- Category: Acute Hepatitis C
- Published on Wednesday, 28 May 2014 00:00
- Written by Liz Highleyman
Liver disease was found to progress slowly in studies of both HIV negative people with newly acquired hepatitis C virus (HCV) and HIV/HCV coinfected people with acute HCV, according to a pair of studies presented at the recent Conference on Retroviruses and Opportunistic Infections.
Over years or decades, chronic hepatitis C virus infection can lead to serious liver disease including cirrhosis and liver cancer.
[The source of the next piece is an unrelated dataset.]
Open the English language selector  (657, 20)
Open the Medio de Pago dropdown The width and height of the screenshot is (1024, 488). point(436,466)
People with HIV -- especially those with advanced immune suppression -- tend to experience more rapid disease progression.
Some researchers have found that people who are already HIV positive when they become infected with HCV may experience very fast liver fibrosis progression over a short term, even during acute or early infection. Others, however, have not seen this effect.
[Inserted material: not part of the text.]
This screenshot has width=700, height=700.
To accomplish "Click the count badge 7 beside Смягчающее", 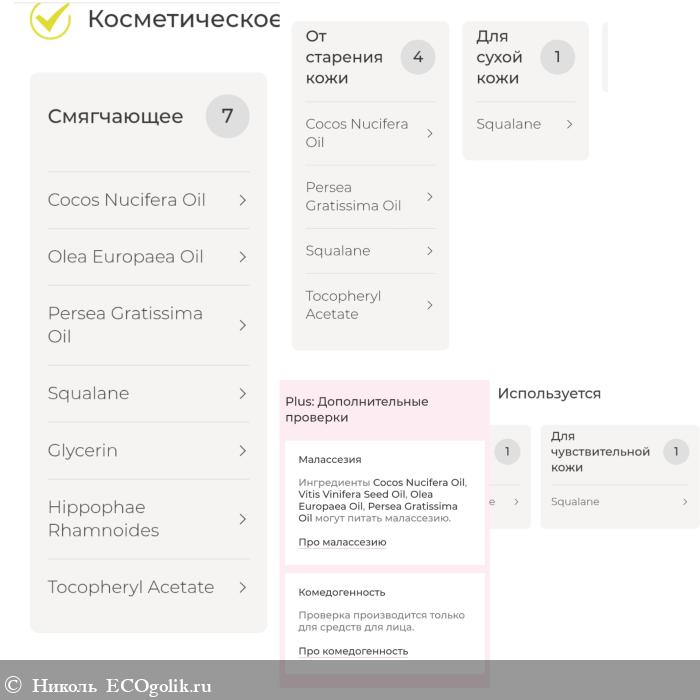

Adeel Butt from the University of Pittsburgh and colleagues described fibrosis progression among HIV negative people with recently acquired HCV infection.
The researchers analyzed data from the Electronically Retrieved Cohort of HCV Infected Veterans (ERCHIVES) database. The analysis included more than 4000 U.S. veterans who initially tested HCV antibody negative followed by a subsequent positive test, allowing an estimate of when infection occurred (the mid-point between the negative and positive tests).
Almost all included patients were men, about 60% were white, about one-quarter were black, and the mean age was approximately 54 years. People who were previously treated for hepatitis C, HIV/HCV coinfected people, and patients with less than 2 years of follow-up were excluded. Liver fibrosis was estimated using the APRI biomarker index prior to and annually after the presumed HCV seroconversion date; a score >1.5 indicates significant fibrosis.
The mean APRI score was 0.40 at baseline, rising to 0.60 after 10 years of follow-up. The average increase was 0.023 units per year, indicating slow progression. After 10 years, 7% of participants had APRI scores indicating significant fibrosis. Patient age, sex, race, body mass index, and HCV genotype were not associated with higher likelihood of APRI >1.5.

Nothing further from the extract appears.